■ DATA SECTION
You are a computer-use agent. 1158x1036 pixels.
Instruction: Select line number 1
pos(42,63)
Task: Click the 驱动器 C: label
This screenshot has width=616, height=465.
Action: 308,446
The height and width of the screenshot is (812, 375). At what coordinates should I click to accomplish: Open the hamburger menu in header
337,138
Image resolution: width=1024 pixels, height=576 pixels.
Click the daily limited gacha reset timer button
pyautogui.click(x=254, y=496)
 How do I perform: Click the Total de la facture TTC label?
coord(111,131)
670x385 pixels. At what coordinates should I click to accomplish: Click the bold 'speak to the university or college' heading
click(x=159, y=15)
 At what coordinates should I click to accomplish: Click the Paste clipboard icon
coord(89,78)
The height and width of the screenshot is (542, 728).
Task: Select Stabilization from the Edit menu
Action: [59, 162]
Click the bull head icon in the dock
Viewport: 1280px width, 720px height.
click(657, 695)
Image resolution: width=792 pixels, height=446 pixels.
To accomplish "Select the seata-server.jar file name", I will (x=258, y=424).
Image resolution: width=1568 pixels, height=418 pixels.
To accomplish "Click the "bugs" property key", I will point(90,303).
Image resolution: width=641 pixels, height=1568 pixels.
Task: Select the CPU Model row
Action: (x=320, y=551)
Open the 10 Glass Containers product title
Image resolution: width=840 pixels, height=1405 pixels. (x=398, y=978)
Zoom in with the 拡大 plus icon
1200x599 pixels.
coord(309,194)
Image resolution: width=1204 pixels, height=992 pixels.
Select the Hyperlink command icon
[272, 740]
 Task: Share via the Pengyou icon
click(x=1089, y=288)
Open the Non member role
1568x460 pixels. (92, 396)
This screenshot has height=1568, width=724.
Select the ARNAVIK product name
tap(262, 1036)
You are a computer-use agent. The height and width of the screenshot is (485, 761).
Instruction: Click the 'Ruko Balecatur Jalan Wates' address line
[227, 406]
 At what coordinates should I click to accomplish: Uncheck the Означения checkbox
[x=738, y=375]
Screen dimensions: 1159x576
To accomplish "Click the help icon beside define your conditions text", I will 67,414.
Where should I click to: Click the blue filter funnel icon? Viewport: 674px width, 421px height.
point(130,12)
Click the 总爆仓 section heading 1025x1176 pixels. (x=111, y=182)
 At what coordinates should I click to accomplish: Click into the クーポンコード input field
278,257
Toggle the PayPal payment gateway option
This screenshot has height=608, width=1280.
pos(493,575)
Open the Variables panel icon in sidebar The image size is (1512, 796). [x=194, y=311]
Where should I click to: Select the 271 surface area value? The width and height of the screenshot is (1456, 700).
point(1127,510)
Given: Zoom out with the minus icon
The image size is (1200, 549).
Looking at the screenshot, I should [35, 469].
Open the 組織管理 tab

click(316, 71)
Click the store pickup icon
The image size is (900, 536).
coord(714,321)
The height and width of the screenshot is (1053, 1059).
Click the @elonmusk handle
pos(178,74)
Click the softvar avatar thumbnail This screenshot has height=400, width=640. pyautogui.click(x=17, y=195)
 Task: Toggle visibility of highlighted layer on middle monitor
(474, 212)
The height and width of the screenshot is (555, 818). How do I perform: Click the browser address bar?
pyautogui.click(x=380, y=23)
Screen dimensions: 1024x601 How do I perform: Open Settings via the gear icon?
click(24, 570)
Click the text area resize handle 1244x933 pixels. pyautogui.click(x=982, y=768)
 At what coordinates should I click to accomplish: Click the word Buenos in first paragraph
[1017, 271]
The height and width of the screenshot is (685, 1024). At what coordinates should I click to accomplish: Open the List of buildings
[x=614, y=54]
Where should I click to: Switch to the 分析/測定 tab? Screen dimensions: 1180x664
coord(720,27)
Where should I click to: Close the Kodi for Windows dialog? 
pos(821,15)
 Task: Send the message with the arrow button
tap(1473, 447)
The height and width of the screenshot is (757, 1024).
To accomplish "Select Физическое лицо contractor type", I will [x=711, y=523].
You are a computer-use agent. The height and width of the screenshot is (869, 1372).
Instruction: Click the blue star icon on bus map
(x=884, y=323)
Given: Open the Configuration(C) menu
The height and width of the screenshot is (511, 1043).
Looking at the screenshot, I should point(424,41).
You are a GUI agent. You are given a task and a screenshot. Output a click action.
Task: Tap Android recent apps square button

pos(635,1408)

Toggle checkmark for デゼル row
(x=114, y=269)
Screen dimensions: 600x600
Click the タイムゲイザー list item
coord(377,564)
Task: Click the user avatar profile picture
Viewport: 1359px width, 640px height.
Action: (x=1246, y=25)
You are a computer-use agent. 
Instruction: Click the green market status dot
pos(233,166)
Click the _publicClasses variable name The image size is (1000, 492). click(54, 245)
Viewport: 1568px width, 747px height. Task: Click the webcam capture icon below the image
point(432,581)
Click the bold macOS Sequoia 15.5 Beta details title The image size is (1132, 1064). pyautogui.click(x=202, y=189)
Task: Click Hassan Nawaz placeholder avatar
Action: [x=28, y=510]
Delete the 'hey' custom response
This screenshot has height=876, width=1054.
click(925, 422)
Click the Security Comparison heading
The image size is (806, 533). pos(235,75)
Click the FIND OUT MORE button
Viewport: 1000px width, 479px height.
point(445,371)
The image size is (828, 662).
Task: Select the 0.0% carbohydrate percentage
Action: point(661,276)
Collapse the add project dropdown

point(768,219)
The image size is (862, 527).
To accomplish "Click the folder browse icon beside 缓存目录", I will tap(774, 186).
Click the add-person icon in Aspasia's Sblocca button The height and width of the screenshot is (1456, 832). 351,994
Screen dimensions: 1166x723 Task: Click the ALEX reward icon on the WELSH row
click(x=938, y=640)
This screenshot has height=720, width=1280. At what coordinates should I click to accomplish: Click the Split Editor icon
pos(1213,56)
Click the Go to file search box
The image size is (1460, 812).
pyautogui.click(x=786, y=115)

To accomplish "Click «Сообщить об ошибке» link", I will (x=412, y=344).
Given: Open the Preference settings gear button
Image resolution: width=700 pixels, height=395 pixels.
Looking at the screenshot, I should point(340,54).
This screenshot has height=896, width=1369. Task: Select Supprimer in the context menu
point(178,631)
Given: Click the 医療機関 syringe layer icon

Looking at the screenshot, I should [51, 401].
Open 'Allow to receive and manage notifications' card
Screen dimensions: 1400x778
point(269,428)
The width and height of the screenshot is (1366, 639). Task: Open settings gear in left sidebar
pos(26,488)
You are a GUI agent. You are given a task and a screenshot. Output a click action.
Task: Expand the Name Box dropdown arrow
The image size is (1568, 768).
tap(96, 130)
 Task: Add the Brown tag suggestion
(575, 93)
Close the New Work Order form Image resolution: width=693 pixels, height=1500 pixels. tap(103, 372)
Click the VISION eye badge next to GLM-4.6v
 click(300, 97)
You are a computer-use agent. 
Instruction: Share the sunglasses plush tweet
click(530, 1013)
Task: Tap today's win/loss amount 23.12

■ TASK INSTRUCTIONS
All records shown above are to be repeated exactly.

■ RESULT
You are a computer-use agent. 1158x1036 pixels.
Instruction: Select line number 1
pos(42,63)
Task: Click the 驱动器 C: label
This screenshot has width=616, height=465.
Action: 308,446
The height and width of the screenshot is (812, 375). At what coordinates should I click to accomplish: Open the hamburger menu in header
337,138
Image resolution: width=1024 pixels, height=576 pixels.
Click the daily limited gacha reset timer button
pyautogui.click(x=254, y=496)
 How do I perform: Click the Total de la facture TTC label?
coord(111,131)
670x385 pixels. At what coordinates should I click to accomplish: Click the bold 'speak to the university or college' heading
click(x=159, y=15)
 At what coordinates should I click to accomplish: Click the Paste clipboard icon
coord(89,78)
The height and width of the screenshot is (542, 728).
Task: Select Stabilization from the Edit menu
Action: [59, 162]
Click the bull head icon in the dock
Viewport: 1280px width, 720px height.
click(657, 695)
Image resolution: width=792 pixels, height=446 pixels.
To accomplish "Select the seata-server.jar file name", I will (x=258, y=424).
Image resolution: width=1568 pixels, height=418 pixels.
To accomplish "Click the "bugs" property key", I will point(90,303).
Image resolution: width=641 pixels, height=1568 pixels.
Task: Select the CPU Model row
Action: (x=320, y=551)
Open the 10 Glass Containers product title
Image resolution: width=840 pixels, height=1405 pixels. (x=398, y=978)
Zoom in with the 拡大 plus icon
1200x599 pixels.
coord(309,194)
Image resolution: width=1204 pixels, height=992 pixels.
Select the Hyperlink command icon
[272, 740]
 Task: Share via the Pengyou icon
click(x=1089, y=288)
Open the Non member role
1568x460 pixels. (92, 396)
This screenshot has height=1568, width=724.
Select the ARNAVIK product name
tap(262, 1036)
You are a computer-use agent. The height and width of the screenshot is (485, 761).
Instruction: Click the 'Ruko Balecatur Jalan Wates' address line
[227, 406]
 At what coordinates should I click to accomplish: Uncheck the Означения checkbox
[x=738, y=375]
Screen dimensions: 1159x576
To accomplish "Click the help icon beside define your conditions text", I will 67,414.
Where should I click to: Click the blue filter funnel icon? Viewport: 674px width, 421px height.
point(130,12)
Click the 总爆仓 section heading 1025x1176 pixels. (x=111, y=182)
 At what coordinates should I click to accomplish: Click into the クーポンコード input field
278,257
Toggle the PayPal payment gateway option
This screenshot has height=608, width=1280.
pos(493,575)
Open the Variables panel icon in sidebar The image size is (1512, 796). [x=194, y=311]
Where should I click to: Select the 271 surface area value? The width and height of the screenshot is (1456, 700).
point(1127,510)
Given: Zoom out with the minus icon
The image size is (1200, 549).
Looking at the screenshot, I should [35, 469].
Open the 組織管理 tab

click(316, 71)
Click the store pickup icon
The image size is (900, 536).
coord(714,321)
The height and width of the screenshot is (1053, 1059).
Click the @elonmusk handle
pos(178,74)
Click the softvar avatar thumbnail This screenshot has height=400, width=640. pyautogui.click(x=17, y=195)
 Task: Toggle visibility of highlighted layer on middle monitor
(474, 212)
The height and width of the screenshot is (555, 818). How do I perform: Click the browser address bar?
pyautogui.click(x=380, y=23)
Screen dimensions: 1024x601 How do I perform: Open Settings via the gear icon?
click(24, 570)
Click the text area resize handle 1244x933 pixels. pyautogui.click(x=982, y=768)
 At what coordinates should I click to accomplish: Click the word Buenos in first paragraph
[1017, 271]
The height and width of the screenshot is (685, 1024). At what coordinates should I click to accomplish: Open the List of buildings
[x=614, y=54]
Where should I click to: Switch to the 分析/測定 tab? Screen dimensions: 1180x664
coord(720,27)
Where should I click to: Close the Kodi for Windows dialog? 
pos(821,15)
 Task: Send the message with the arrow button
tap(1473, 447)
The height and width of the screenshot is (757, 1024).
To accomplish "Select Физическое лицо contractor type", I will [x=711, y=523].
You are a computer-use agent. The height and width of the screenshot is (869, 1372).
Instruction: Click the blue star icon on bus map
(x=884, y=323)
Given: Open the Configuration(C) menu
The height and width of the screenshot is (511, 1043).
Looking at the screenshot, I should point(424,41).
You are a GUI agent. You are given a task and a screenshot. Output a click action.
Task: Tap Android recent apps square button

pos(635,1408)

Toggle checkmark for デゼル row
(x=114, y=269)
Screen dimensions: 600x600
Click the タイムゲイザー list item
coord(377,564)
Task: Click the user avatar profile picture
Viewport: 1359px width, 640px height.
Action: (x=1246, y=25)
You are a computer-use agent. 
Instruction: Click the green market status dot
pos(233,166)
Click the _publicClasses variable name The image size is (1000, 492). click(54, 245)
Viewport: 1568px width, 747px height. Task: Click the webcam capture icon below the image
point(432,581)
Click the bold macOS Sequoia 15.5 Beta details title The image size is (1132, 1064). pyautogui.click(x=202, y=189)
Task: Click Hassan Nawaz placeholder avatar
Action: [x=28, y=510]
Delete the 'hey' custom response
This screenshot has height=876, width=1054.
click(925, 422)
Click the Security Comparison heading
The image size is (806, 533). pos(235,75)
Click the FIND OUT MORE button
Viewport: 1000px width, 479px height.
point(445,371)
The image size is (828, 662).
Task: Select the 0.0% carbohydrate percentage
Action: point(661,276)
Collapse the add project dropdown

point(768,219)
The image size is (862, 527).
To accomplish "Click the folder browse icon beside 缓存目录", I will tap(774, 186).
Click the add-person icon in Aspasia's Sblocca button The height and width of the screenshot is (1456, 832). 351,994
Screen dimensions: 1166x723 Task: Click the ALEX reward icon on the WELSH row
click(x=938, y=640)
This screenshot has height=720, width=1280. At what coordinates should I click to accomplish: Click the Split Editor icon
pos(1213,56)
Click the Go to file search box
The image size is (1460, 812).
pyautogui.click(x=786, y=115)

To accomplish "Click «Сообщить об ошибке» link", I will (x=412, y=344).
Given: Open the Preference settings gear button
Image resolution: width=700 pixels, height=395 pixels.
Looking at the screenshot, I should point(340,54).
This screenshot has height=896, width=1369. Task: Select Supprimer in the context menu
point(178,631)
Given: Click the 医療機関 syringe layer icon

Looking at the screenshot, I should [51, 401].
Open 'Allow to receive and manage notifications' card
Screen dimensions: 1400x778
point(269,428)
The width and height of the screenshot is (1366, 639). Task: Open settings gear in left sidebar
pos(26,488)
You are a GUI agent. You are given a task and a screenshot. Output a click action.
Task: Expand the Name Box dropdown arrow
The image size is (1568, 768).
tap(96, 130)
 Task: Add the Brown tag suggestion
(575, 93)
Close the New Work Order form Image resolution: width=693 pixels, height=1500 pixels. tap(103, 372)
Click the VISION eye badge next to GLM-4.6v
 click(300, 97)
You are a computer-use agent. 
Instruction: Share the sunglasses plush tweet
click(530, 1013)
Task: Tap today's win/loss amount 23.12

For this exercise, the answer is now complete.